The final day of the first week, we were sharing Acacia Bay with seven tourist boats and even a kite surfer and collected data from another 45 encounters. Erica had an unusual encounter when she saw a turtle actually biting the right pectoral fin of a whale shark and then swimming off. At 11am we needed to head back to change over the team and restock for next week’s trip.
Erica photographs the 'Terrorist Turtle'

To summarise, there was a total of 317 whale shark encounters with an average estimated size of 4.25m. We have to wait for Gareth to confirm the actual sizes from his lasers. The MCSS team are used to the Seychelles juvenile male whale shark population so it was interesting to see more females in Djibouti. As you can appreciate, there is a lot of data to crunch and we have yet to identify half of the whale sharks. However, we can tell you that we have seen whale sharks from every year we have been in Djibouti (since 2003). We have identified 61 different sharks of which 16 are ‘new’ sharks to our Djibouti database.

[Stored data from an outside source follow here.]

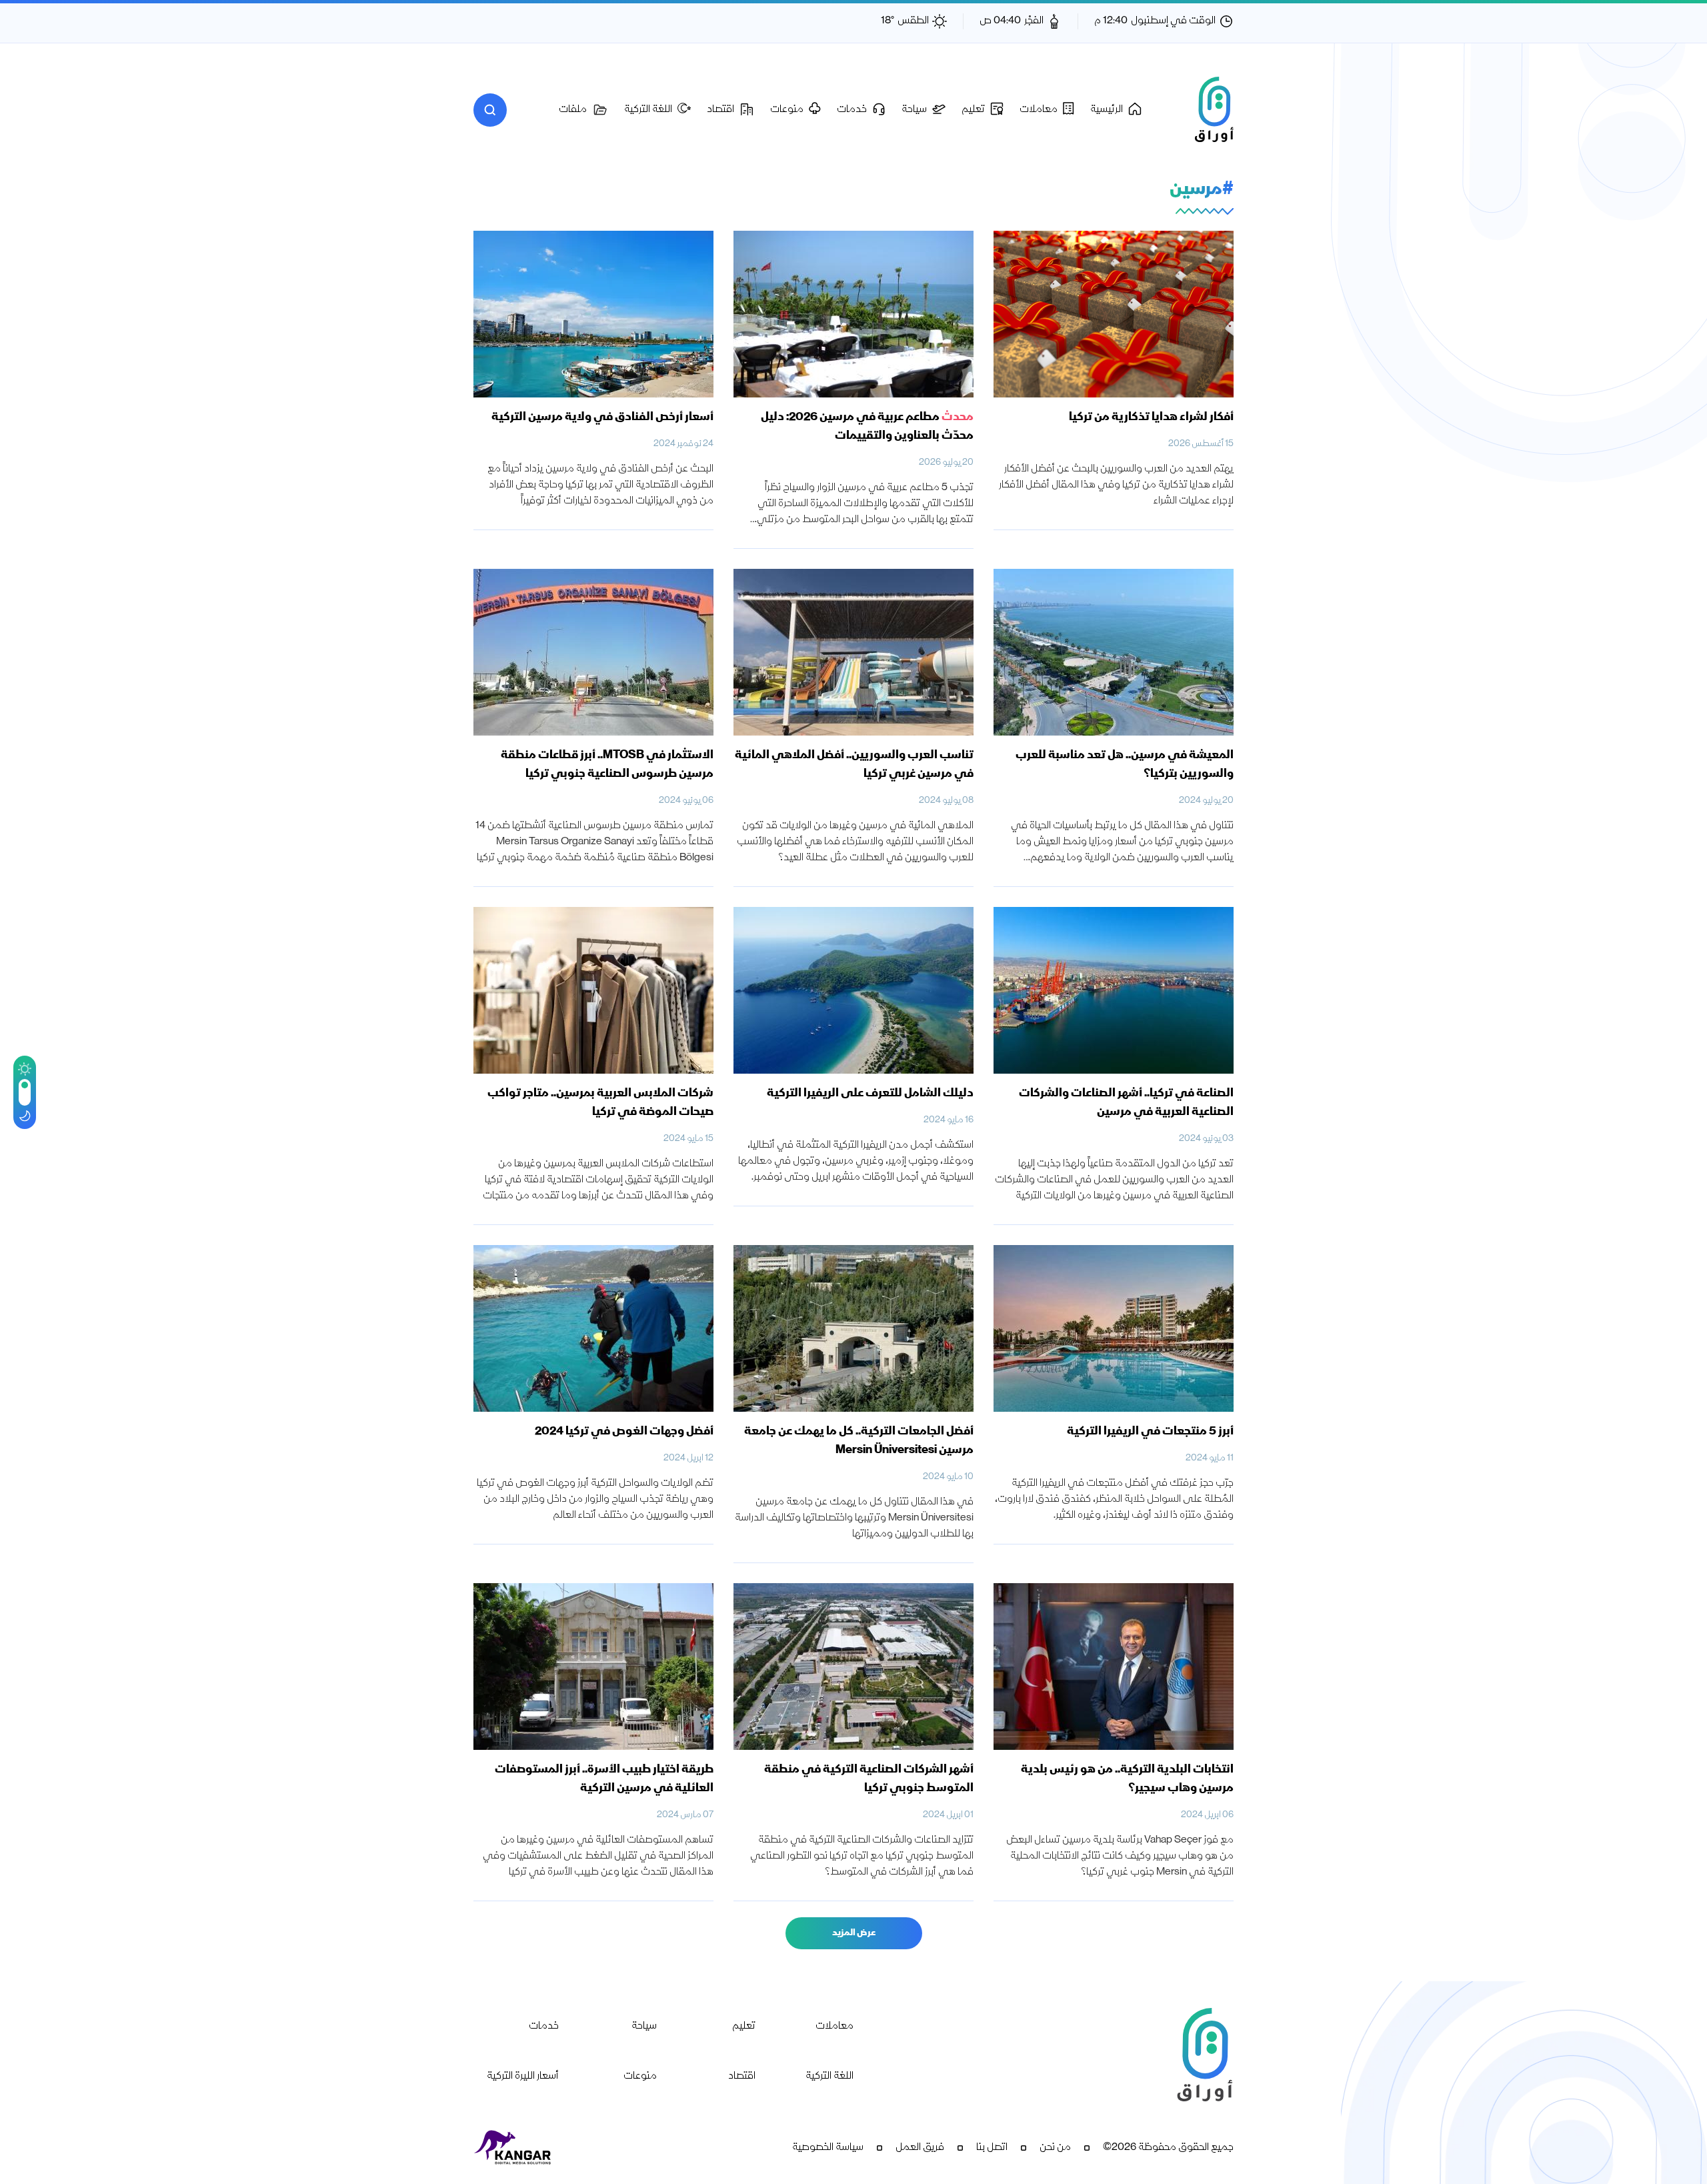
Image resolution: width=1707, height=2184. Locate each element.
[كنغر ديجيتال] (513, 2148)
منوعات (640, 2077)
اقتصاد (741, 2077)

We are looking forward to week 2 of our whale shark adventure and will update you next week.

3 comments:

Anonymous said...

So jealous!!! Keep the photographs coming!! Have a great week!kate

Luke Riley said...

yeah nice one guys. good luck for the remaining weeks. Sounds like you're in for a bit or a work out.

Luke Riley said...

Nice work guys. Sounds like you are in for a bit of a work out over the next few couple of weeks!